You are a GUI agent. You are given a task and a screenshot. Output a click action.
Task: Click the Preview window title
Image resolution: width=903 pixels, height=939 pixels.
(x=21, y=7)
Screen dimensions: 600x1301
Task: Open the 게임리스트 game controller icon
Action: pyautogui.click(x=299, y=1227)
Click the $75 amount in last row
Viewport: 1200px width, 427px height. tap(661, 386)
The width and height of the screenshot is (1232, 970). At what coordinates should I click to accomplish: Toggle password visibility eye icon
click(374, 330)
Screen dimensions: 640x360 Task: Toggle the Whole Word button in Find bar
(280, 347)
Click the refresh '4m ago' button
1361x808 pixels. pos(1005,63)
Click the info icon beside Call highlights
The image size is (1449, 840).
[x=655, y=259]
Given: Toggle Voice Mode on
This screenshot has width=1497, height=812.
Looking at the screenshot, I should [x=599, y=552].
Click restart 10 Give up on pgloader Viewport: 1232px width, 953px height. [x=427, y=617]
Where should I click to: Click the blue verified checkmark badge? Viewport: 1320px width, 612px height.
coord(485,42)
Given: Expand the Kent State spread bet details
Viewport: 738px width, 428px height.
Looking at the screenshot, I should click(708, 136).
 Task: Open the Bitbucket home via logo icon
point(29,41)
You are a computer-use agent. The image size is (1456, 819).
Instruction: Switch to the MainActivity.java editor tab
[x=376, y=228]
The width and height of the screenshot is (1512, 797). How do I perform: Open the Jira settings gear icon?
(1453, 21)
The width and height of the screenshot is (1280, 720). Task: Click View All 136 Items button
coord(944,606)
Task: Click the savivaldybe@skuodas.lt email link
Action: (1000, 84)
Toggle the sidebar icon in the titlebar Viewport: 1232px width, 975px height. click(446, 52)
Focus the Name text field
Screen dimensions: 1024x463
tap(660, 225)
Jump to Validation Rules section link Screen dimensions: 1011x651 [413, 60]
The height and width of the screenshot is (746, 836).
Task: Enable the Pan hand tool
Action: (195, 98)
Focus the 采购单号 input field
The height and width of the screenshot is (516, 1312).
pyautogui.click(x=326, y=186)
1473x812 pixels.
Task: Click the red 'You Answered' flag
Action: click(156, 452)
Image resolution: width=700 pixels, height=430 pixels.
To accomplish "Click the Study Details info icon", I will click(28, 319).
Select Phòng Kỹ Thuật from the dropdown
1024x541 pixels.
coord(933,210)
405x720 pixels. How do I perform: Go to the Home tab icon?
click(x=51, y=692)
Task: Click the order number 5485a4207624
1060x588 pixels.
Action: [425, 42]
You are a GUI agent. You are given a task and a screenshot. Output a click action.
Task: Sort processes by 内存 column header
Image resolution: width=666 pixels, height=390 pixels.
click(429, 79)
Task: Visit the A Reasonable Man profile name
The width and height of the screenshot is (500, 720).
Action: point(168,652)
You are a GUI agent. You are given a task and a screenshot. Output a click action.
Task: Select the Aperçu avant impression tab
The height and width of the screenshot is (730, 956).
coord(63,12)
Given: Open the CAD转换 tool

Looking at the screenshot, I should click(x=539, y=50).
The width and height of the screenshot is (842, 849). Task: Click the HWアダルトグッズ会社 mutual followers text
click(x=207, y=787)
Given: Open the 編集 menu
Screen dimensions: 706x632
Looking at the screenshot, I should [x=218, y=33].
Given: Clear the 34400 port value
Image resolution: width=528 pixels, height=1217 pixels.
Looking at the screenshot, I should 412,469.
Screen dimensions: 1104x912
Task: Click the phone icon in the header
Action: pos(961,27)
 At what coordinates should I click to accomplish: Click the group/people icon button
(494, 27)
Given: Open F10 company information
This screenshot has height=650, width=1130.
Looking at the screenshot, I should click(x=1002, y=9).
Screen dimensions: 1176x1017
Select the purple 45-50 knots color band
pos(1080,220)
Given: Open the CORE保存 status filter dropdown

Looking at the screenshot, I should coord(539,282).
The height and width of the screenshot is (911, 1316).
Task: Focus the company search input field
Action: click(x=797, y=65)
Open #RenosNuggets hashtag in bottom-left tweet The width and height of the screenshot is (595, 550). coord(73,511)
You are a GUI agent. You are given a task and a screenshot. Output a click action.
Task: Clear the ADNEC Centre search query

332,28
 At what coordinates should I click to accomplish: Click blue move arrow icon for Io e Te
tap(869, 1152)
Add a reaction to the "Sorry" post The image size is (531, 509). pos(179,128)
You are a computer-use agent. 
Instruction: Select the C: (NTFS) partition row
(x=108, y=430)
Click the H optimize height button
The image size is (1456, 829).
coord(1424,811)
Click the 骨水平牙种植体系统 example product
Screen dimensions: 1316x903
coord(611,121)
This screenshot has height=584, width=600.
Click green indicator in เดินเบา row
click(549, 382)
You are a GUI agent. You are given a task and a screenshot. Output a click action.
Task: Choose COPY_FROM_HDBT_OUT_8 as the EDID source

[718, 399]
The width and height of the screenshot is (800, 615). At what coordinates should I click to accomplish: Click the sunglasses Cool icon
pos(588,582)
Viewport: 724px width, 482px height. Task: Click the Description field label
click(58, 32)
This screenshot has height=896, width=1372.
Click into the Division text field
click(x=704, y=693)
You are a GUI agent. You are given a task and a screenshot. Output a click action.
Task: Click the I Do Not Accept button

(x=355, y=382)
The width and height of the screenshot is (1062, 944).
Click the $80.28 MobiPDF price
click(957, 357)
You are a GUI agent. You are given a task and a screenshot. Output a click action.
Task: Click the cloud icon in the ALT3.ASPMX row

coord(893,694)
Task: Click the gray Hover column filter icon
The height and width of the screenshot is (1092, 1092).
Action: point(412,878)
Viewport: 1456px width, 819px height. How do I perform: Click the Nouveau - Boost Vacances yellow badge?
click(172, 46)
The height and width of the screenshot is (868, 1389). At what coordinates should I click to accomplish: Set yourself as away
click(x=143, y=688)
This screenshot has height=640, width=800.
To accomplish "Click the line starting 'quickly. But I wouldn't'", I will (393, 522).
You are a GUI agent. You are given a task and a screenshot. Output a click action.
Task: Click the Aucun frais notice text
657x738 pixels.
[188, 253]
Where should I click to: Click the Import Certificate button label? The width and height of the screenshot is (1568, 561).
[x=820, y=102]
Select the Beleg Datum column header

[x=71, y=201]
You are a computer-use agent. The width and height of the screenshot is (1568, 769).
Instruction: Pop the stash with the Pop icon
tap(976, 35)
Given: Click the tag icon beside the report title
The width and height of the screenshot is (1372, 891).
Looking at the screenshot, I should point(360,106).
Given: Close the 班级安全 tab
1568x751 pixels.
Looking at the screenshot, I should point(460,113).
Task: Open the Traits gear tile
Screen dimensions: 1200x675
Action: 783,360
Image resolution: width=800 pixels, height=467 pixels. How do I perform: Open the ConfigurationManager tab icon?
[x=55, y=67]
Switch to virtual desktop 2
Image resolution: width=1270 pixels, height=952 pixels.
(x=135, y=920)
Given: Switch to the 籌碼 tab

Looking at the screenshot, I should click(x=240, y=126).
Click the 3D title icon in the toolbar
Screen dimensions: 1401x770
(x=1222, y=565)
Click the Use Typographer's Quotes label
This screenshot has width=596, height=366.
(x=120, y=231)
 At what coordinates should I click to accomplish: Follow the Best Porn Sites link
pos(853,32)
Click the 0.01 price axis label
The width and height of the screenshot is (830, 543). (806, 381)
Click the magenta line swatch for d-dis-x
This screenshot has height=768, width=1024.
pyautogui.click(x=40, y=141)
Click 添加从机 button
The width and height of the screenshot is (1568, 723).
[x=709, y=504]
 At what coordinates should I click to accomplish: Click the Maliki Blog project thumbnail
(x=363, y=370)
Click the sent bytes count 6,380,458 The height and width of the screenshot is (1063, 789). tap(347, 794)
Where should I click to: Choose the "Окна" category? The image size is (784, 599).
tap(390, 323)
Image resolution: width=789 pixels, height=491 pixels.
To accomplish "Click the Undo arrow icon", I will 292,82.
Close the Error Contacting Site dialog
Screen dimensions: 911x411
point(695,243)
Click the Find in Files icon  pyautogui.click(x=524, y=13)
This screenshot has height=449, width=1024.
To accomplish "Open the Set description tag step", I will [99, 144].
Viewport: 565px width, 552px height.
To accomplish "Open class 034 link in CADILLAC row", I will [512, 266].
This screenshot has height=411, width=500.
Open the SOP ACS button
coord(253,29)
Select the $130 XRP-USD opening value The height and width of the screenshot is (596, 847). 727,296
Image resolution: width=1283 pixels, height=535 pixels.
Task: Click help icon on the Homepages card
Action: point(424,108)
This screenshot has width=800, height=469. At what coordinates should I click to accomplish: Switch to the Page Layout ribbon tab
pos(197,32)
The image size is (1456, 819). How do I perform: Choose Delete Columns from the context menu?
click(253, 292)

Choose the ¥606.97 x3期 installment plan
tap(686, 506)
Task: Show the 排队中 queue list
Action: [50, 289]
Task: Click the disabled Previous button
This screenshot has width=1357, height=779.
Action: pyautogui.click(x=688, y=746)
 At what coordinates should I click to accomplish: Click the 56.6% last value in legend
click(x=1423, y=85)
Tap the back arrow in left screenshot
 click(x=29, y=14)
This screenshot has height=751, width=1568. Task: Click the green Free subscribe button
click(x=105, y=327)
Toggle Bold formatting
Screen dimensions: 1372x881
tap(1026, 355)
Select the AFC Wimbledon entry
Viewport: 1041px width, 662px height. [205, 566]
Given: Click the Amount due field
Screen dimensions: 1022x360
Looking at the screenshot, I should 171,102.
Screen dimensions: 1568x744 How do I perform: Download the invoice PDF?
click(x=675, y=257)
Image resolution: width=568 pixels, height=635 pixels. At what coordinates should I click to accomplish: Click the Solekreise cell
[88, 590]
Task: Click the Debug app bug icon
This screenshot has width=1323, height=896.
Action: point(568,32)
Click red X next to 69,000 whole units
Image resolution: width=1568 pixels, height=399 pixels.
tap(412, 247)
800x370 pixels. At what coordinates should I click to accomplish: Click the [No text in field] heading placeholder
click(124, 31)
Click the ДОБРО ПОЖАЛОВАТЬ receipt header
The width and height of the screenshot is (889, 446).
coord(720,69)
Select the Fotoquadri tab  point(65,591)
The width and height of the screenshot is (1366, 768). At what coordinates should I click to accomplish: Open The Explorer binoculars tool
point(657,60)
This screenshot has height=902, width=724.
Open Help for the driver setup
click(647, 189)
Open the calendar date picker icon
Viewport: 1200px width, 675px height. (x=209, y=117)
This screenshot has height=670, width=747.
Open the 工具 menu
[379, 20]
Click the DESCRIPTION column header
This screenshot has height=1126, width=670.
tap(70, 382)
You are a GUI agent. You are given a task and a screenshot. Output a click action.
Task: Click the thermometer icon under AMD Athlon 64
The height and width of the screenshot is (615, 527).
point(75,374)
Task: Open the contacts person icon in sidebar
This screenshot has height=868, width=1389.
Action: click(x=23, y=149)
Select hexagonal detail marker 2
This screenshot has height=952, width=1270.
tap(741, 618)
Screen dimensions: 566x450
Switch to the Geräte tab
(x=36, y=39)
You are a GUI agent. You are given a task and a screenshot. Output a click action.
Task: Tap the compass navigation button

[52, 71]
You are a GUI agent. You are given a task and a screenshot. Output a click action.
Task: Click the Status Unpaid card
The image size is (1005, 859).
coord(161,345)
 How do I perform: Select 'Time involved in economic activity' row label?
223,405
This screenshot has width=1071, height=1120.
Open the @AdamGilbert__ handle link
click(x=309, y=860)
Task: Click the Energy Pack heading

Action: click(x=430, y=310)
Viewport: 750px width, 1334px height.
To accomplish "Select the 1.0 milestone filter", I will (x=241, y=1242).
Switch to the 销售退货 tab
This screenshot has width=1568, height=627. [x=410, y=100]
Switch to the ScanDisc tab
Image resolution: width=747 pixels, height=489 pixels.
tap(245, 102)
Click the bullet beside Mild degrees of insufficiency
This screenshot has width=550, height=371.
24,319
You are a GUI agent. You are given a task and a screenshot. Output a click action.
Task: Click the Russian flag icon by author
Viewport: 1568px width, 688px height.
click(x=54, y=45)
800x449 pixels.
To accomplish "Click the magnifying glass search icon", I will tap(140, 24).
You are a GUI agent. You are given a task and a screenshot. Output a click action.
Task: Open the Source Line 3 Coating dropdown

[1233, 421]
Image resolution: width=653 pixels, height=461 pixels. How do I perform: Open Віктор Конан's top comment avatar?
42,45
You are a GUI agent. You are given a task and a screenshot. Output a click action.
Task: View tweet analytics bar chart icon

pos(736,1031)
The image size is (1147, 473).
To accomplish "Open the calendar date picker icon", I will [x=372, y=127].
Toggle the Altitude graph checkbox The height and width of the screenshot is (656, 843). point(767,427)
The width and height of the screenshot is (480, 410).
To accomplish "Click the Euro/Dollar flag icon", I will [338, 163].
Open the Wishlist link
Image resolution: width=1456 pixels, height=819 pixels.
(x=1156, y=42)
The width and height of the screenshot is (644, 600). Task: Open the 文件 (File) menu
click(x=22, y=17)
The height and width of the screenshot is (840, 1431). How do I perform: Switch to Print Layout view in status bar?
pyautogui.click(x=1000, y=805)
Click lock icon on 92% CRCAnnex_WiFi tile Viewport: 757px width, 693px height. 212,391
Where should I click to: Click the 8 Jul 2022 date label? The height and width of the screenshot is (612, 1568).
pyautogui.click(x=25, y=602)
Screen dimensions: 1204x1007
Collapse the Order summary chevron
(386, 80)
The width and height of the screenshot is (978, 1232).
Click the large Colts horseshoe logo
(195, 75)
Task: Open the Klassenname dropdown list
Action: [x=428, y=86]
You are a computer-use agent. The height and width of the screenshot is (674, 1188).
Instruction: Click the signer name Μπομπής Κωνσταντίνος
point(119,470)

──────────────────────────────

# Exercise
Can you rewrite the items starting at the line that contains "Screen dimensions: 1568x744" and ending at the line that contains "Action: point(568,32)", putting "receipt" in place of "invoice" and leaving everything else unchanged?

# Solution to the exercise
Screen dimensions: 1568x744 How do I perform: Download the receipt PDF?
click(x=675, y=257)
Image resolution: width=568 pixels, height=635 pixels. At what coordinates should I click to accomplish: Click the Solekreise cell
[88, 590]
Task: Click the Debug app bug icon
This screenshot has width=1323, height=896.
Action: point(568,32)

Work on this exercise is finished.